My time among them though, was to be short. After a year it was gently ­suggested to me by these two good men that ­perhaps I had wandered on to life’s wrong movie set. My desire to save souls had never been in doubt, they insisted. It was just that perhaps the task of saving my own soul might be one that required most of my own time.

As a farewell gift though, I was sent packing with a copy of AC/DC’s next album, Back in Black. Ever since, I have fondly imagined that in some wretched, war-torn corner of the globe a craggy old priest is entertaining his flock with She Shook me all Night Long. I feel sure that he’d cite it as a celebration, though somewhat earthy, of the conjugal blessings that await in a solid Christian marriage.

The east end of Glasgow provided the gritty backdrop of AC/DC’s early years. The group’s co-founder and lead ­guitarist, Angus Young spent the first seven years of his life living in the shadow of the old Cranhill water tower. He and his brother Malcolm, the band’s late, great rhythm guitarist shared a room that overlooked the old tower before the family emigrated to Australia.

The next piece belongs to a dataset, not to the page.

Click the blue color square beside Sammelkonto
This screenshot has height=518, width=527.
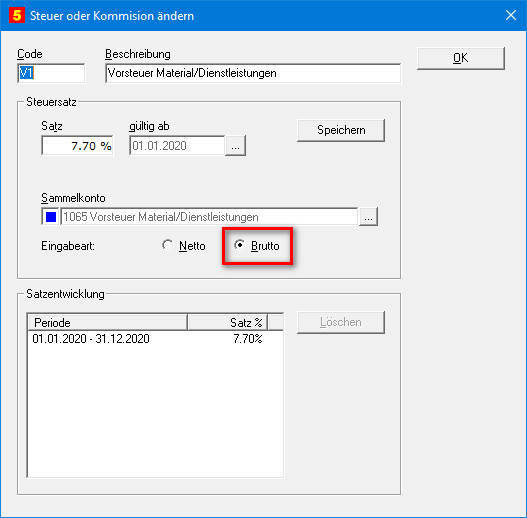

For years, Frank Docherty, the local councillor for this gnarly old neighbourhood has campaigned to grant the Young brothers the Freedom of the city in recognition of their remarkable global success.

AC/DC are a remarkable band who are still achieving success and bringing joy to millions nearly 50 years after they were formed. Of course, they’re regarded as Australian but I’m certain that this neighbourhood also influenced their no-frills, hard-working style of rock.

Some have suggested that perhaps AC/DC’s uncompromising songs about hard drinking and perfunctory sex belong to a less enlightened era. I feel though, that this sanctimonious approach fails to see the diverse and inclusive nuances that characterise many of their lyrics. One of their most famous crowd-pleasers, Whole Lotta Rosie is a moving account of a night of intense concupiscence spent by Bon Scott in the arms of a generously-proportioned woman.

Ain’t no fairy story

Ain’t no skin and bones

But you give it all you got

Weighin’ in at nineteen stone

You’re a whole lotta woman

A whole lotta woman

Whole lotta Rosie

Whole lotta Rosie

As such, it’s a rebuke to body-shaming and a lesson in accepting people as they are. It urges us all to look closely and see the inner beauty we all possess. I feel sure too that the Lord will have borne this in mind when choosing to welcome Bon Scott, the author of these thoughtful verses, into His heavenly kingdom.